As journalists, most of us are empathetic, curious and concerned with language. This how-to workshop will help you leverage those natural inclinations to avoid the kinds mistakes that lead to the traumatization of readers, and sometimes sources around language-sensitive topics like sexual violence, LGBT issues and mental health issues.
But the best practices can be adapted to confront change language preferences around any hot-topic issue, including gun violence/control, immigration and border issues and incarceration/social justice issues.
Identity advocacy and activism happens everywhere, and journalists are held accountable not to the ethics they were taught in school, but to the ethics norms, language preferences and behavioral conventions of every group of people who read your work.
This is a practical look at how, in about 15 work hours, attendees with ANY role in the newsroom can change their newsroom’s culture, language and best practices through concrete action based on test cases and real-life examples.
Handouts will include templates for sample emails, including query emails to experts, solicitation emails to newsrooms and actual stylebook and best-practice updates.
We’ll take you through the nine steps, and the timeline for executing them, that any newsroom staffer can use to make sure their editors, on-air talent, reporters and visual journalists have the right words and best interview practices to get the most sensitive, thoughtful storytelling done in any medium.

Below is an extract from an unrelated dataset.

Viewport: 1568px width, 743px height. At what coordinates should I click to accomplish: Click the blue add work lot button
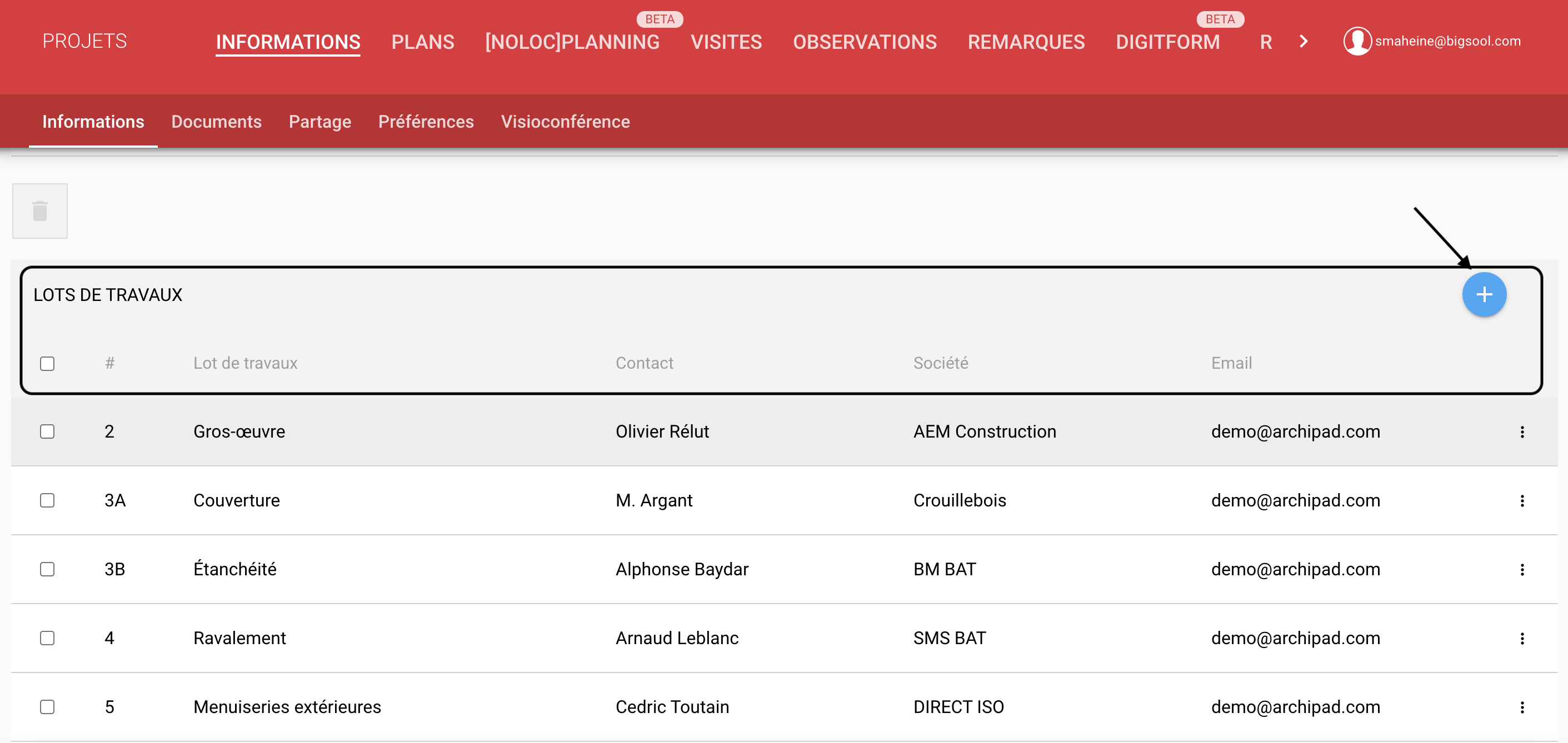point(1484,294)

Megan Finnerty is the Page One reporter at the Arizona Republic and azcentral.com, focusing on breaking and longform stories about the emotional and financial motives behind the news. She’s the founder and host of monthly nights of live storytelling called the Arizona Storytellers Project.
And for the last two years, she’s appeared regularly as a correspondent on Phoenix’s NBC affiliate’s afternoon show, EVB Live, doing live shots, packages, in-studio interviews and expert commentary.
The Arizona Storytellers Project, which won a Rocky Mountain Emmy Award, was recognized for how it involves its audience, from telling their stories in print to videotaping them for online to inviting them on stage to tell at live events. The project also won a National Headliner Awards for first place in Journalistic Innovation.
Megan is obsessed with the idea that oral storytelling and journalism are dedicated to the same goals: creating and deepening understanding among community members, as well as reflecting and serving the communities they’re a part of.
Megan was named a finalist for the John S. Knight Journalism Fellowship at Stanford University.
Megan feels strongly about NPR, feminism, most everything Dave Eggers does and her hair. She prefers a bold lip to a smoky eye.